Opening the retreat on behalf of Governor Mohammed Umaru Bago, on Friday, the Head of Service, Abubakar Sadiq, acknowledged that despite multiple interventions, the sector continues to struggle with fragmented planning, overstretched personnel, and unsustainable reliance on partner funding. 

He stressed that without predictable state financing and institutional discipline, health investments cannot deliver lasting impact.

To reverse this trend, Sadiq announced decisive reforms, including closer alignment of the Ministry of Primary Health Care with planning, budgeting, and fiscal institutions to eliminate duplication and waste. 

He also disclosed ongoing reviews of health-related laws to modernize regulation and strengthen accountability, alongside plans to increase health sector funding in coming fiscal years.

Human resources for health emerged as a critical fault line. Sadiq admitted that workforce gaps, declining morale, and premature exit of experienced professionals are weakening service delivery. 

As solutions, the state is considering structured engagement of retired health workers on contract, improved welfare and retirement benefits, and stronger regulation of private health facilities through the newly established Niger State Registration and Regulatory Agency for Private Health Care Facilities.

The Honourable Commissioner for Health, Dr. Murtala Bagana, described the sector’s biggest challenge as an “execution crisis.” 

According to him, Niger State has no shortage of policies or strategies, but lacks effective coordination between state ministries, local governments, federal agencies, and development partners. 

He said this disconnect has resulted in scattered projects, duplicated efforts, and weak accountability for results.

Dr. Bagana explained that the retreat was convened to confront these failures head-on by aligning all partners around the New Niger Health Agenda and a single Annual Operational Plan. 

He emphasized the use of evidence, particularly data from the ongoing National Health Survey funded by USAID with strong UNICEF support, to guide priorities, correct inefficiencies, and ensure resources are directed to the most urgent needs.

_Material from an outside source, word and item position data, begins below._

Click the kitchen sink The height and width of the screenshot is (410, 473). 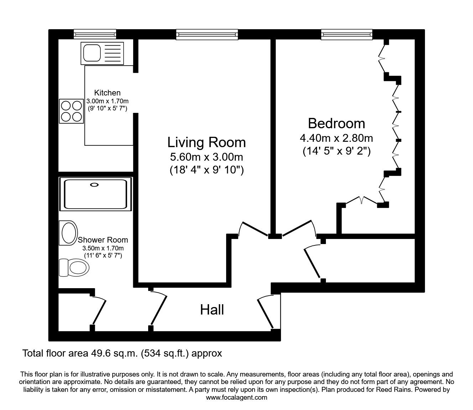(x=102, y=53)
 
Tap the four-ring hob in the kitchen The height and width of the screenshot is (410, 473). (x=71, y=111)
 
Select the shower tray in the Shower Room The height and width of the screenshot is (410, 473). (x=95, y=193)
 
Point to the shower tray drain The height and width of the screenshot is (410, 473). (x=95, y=185)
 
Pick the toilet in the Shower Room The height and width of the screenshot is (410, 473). (x=74, y=266)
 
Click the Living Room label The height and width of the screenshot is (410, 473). (x=207, y=142)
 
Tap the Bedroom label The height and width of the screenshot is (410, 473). (x=336, y=123)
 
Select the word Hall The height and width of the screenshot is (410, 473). (x=212, y=310)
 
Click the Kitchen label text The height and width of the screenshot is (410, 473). (x=107, y=93)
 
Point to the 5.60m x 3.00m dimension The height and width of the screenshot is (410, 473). (x=207, y=157)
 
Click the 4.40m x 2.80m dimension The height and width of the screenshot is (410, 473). (x=337, y=138)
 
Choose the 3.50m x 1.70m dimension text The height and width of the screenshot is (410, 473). (x=103, y=248)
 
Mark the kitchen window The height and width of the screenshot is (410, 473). (x=95, y=34)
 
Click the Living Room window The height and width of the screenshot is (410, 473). (x=207, y=34)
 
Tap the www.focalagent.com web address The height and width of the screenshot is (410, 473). (x=236, y=397)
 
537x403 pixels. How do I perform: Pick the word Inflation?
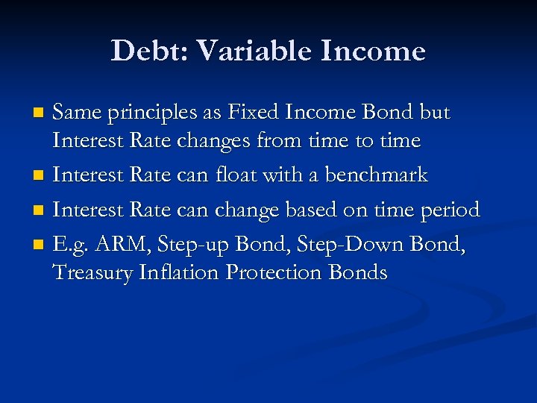(x=180, y=272)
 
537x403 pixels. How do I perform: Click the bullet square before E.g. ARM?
(x=41, y=246)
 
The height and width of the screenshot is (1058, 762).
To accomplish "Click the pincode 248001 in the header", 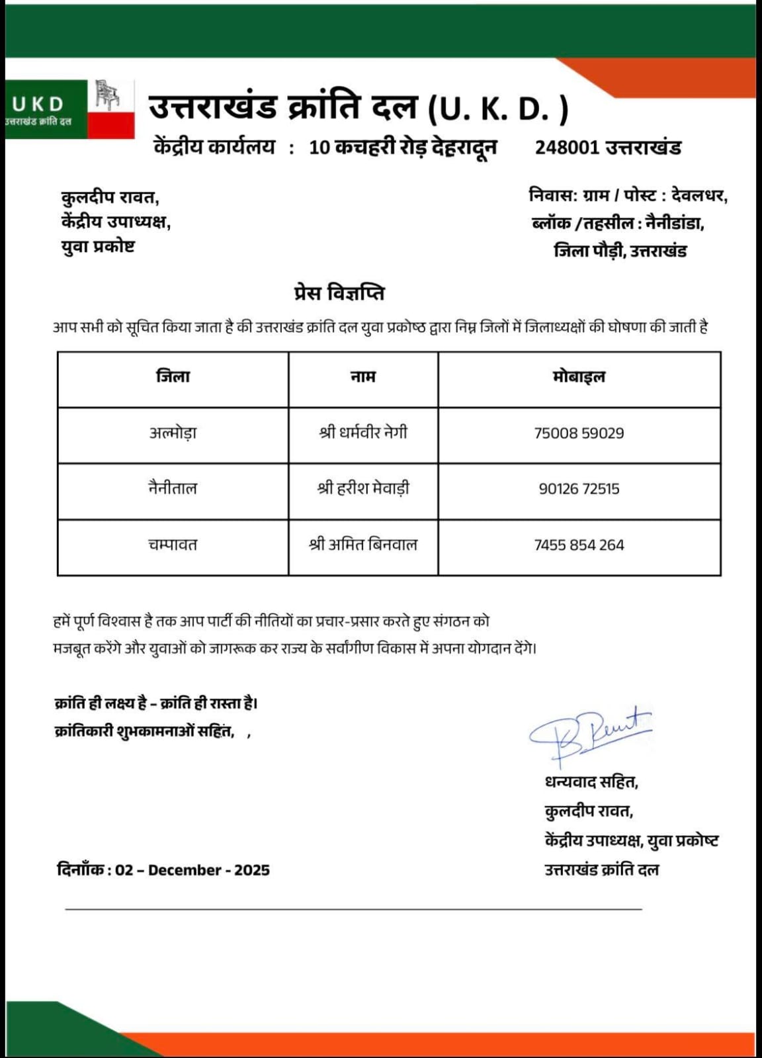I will (x=567, y=148).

From the legislative perspective, the Chairman of the House Committee on Health, Hon. Nasiru Umar, raised alarm over persistent exclusion of women from health decision-making and implementation processes. 

He warned that such gaps undermine equity and reduce community trust in the system. He also criticized the practice of NGOs implementing projects without strong local presence, noting that many interventions fail because they are disconnected from community realities.

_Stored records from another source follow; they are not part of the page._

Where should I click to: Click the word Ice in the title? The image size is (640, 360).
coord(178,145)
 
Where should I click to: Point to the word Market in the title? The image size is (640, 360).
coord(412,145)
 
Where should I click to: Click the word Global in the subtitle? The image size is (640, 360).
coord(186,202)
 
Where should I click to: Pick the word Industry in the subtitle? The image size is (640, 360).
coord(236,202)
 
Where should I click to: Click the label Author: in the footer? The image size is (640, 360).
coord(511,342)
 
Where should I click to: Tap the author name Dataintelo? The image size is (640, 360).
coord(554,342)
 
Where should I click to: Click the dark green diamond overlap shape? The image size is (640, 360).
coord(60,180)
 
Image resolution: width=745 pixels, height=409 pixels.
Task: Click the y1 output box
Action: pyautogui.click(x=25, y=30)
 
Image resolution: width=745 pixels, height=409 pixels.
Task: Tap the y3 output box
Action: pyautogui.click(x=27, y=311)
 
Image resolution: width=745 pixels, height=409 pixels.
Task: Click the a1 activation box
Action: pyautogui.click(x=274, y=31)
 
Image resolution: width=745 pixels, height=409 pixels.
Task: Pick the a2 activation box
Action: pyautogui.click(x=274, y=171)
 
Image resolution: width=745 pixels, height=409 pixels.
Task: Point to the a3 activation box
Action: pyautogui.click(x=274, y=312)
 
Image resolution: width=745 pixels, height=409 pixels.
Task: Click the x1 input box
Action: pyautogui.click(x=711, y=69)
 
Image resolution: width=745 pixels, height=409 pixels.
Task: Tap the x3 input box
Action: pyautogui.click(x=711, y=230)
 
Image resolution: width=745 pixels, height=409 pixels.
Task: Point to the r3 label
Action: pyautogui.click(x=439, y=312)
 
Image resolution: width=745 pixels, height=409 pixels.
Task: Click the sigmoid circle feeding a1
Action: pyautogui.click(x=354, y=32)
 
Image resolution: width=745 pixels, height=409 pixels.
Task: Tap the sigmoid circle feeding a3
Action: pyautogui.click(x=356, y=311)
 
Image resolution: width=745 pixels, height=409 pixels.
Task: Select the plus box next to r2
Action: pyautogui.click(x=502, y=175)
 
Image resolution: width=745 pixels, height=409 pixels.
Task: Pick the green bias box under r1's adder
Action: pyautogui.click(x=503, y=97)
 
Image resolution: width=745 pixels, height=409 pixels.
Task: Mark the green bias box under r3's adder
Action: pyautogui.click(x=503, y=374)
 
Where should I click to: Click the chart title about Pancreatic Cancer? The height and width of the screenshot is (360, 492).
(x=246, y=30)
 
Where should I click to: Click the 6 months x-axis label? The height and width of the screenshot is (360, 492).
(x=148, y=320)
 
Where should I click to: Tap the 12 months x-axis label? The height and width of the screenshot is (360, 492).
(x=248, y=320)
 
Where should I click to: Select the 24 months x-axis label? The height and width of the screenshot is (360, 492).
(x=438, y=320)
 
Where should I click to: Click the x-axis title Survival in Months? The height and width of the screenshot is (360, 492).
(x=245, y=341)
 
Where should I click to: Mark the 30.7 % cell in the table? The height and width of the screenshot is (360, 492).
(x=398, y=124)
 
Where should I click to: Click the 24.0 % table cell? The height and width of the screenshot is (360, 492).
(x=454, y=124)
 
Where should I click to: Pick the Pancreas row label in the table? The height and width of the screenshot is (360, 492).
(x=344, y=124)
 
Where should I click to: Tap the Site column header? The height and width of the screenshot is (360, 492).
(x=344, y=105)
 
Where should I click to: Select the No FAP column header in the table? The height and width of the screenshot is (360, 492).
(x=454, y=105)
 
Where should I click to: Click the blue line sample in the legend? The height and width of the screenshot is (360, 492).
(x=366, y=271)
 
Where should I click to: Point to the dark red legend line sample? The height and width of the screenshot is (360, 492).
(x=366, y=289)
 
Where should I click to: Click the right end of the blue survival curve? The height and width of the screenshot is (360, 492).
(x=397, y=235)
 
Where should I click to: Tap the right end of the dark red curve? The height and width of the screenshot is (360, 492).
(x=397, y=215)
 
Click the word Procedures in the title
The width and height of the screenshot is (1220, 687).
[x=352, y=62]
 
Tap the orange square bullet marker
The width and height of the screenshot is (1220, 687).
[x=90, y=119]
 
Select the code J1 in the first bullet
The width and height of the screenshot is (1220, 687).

Umar called for stricter state oversight of partner and NGO activities, deliberate inclusion of indigenous actors, and urgent review of the retirement age for health professionals to retain critical expertise. 

He further urged tighter regulation of private health and training institutions, including schools of nursing and health technology, to protect standards and strengthen the workforce pipeline.

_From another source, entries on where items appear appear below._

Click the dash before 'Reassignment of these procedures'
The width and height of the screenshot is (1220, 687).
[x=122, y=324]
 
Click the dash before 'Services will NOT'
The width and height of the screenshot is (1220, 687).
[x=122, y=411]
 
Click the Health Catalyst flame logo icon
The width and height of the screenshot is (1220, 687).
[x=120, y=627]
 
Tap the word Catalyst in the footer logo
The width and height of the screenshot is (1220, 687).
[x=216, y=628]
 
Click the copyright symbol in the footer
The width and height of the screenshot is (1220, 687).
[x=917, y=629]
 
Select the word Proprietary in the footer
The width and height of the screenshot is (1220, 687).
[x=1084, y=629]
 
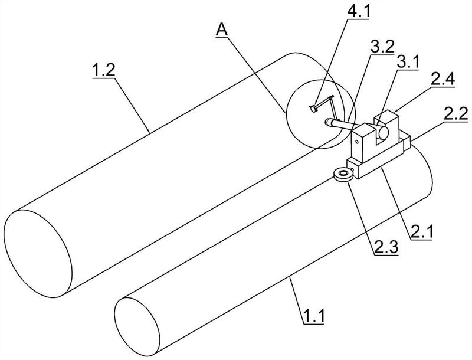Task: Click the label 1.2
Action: pyautogui.click(x=104, y=71)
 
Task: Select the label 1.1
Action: pyautogui.click(x=313, y=317)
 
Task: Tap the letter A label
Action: pyautogui.click(x=222, y=30)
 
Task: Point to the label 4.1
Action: pyautogui.click(x=359, y=12)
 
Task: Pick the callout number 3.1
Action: pyautogui.click(x=407, y=63)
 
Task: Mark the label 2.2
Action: pyautogui.click(x=457, y=114)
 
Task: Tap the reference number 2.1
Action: pyautogui.click(x=421, y=232)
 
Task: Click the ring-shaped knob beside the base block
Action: pyautogui.click(x=343, y=175)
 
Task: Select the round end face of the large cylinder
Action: pyautogui.click(x=38, y=254)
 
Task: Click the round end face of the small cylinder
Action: pyautogui.click(x=137, y=326)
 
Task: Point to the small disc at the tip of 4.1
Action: pyautogui.click(x=313, y=109)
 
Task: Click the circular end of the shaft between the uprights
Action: pyautogui.click(x=383, y=133)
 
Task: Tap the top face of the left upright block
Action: pyautogui.click(x=363, y=129)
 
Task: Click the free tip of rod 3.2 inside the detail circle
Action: pyautogui.click(x=328, y=122)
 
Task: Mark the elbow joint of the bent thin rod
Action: pyautogui.click(x=332, y=97)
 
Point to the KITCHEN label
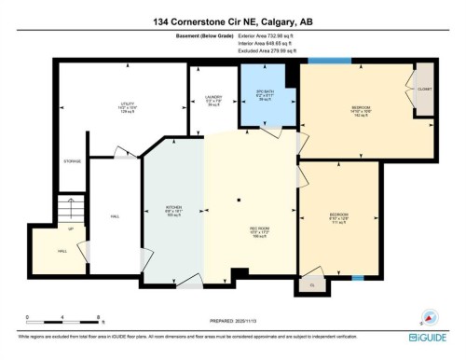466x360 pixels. (171, 211)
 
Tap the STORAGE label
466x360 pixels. (72, 162)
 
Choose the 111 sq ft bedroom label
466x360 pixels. (339, 220)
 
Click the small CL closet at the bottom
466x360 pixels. (312, 283)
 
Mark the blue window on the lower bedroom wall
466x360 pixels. (357, 278)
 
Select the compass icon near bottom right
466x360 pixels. (431, 315)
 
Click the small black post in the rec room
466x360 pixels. (239, 199)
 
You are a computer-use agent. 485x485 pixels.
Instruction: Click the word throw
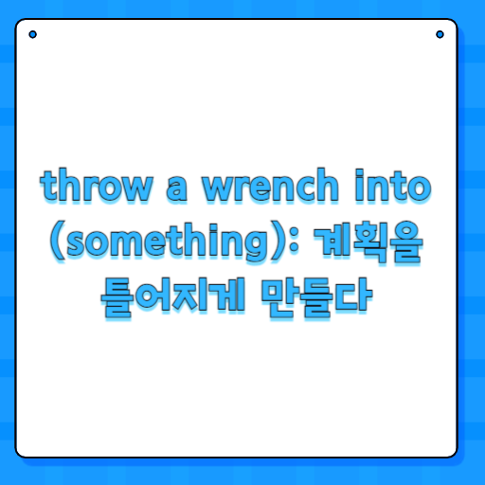pos(94,188)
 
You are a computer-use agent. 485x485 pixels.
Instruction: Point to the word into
pos(399,187)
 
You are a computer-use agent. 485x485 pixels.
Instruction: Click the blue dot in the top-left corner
pos(32,35)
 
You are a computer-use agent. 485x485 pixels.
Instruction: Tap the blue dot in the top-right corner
pos(440,35)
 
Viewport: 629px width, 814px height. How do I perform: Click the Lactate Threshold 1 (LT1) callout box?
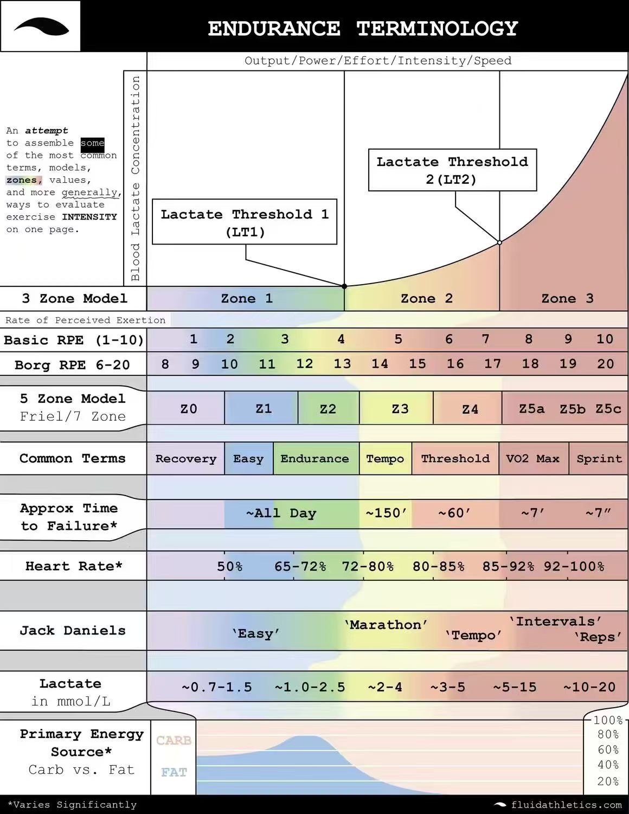[x=245, y=222]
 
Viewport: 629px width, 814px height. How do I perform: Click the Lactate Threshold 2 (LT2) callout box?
[x=452, y=170]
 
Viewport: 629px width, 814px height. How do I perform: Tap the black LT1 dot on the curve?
[x=344, y=286]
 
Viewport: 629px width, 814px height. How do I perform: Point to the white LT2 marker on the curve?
[x=499, y=242]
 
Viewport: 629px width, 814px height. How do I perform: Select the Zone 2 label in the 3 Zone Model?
[x=426, y=298]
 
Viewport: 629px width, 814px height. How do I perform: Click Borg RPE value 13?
[x=342, y=364]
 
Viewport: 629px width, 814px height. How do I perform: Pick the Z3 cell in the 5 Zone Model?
[x=400, y=409]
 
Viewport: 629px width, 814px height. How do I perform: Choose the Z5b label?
[x=573, y=409]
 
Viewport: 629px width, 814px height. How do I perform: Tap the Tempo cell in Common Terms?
[x=385, y=459]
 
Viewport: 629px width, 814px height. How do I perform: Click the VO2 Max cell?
[x=532, y=459]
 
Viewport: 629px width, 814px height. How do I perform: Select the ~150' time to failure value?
[x=386, y=513]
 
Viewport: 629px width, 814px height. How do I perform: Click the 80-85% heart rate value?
[x=438, y=567]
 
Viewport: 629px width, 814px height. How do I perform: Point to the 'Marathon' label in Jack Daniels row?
[x=386, y=625]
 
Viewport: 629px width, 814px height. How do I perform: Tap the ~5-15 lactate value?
[x=515, y=687]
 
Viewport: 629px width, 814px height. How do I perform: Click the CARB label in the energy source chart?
[x=174, y=740]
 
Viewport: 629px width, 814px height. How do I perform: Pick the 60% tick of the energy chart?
[x=608, y=750]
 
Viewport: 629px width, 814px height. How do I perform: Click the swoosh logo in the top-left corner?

Speaking for development partners, UNICEF’s Officer-in-Charge for Kaduna Field Office, Dr. Idris Baba, acknowledged the sector’s challenges and cautioned that donor support cannot substitute for government leadership. 

He stressed that while partners are ready to provide technical assistance and financing, sustainable progress depends on state ownership, clear priorities, and disciplined implementation.

Dr. Baba reaffirmed UNICEF’s commitment to supporting Niger State’s reform agenda, emphasizing that partners would follow the government’s lead and support systems strengthening rather than isolated projects.

As the retreat progresses, stakeholders are working toward a harmonized, costed implementation plan, a shared monitoring and accountability framework, and clearer coordination mechanisms across MDAs, LGAs, and partners, measures participants say are essential to fixing long-standing weaknesses and building a resilient, people-centred health system for Niger State.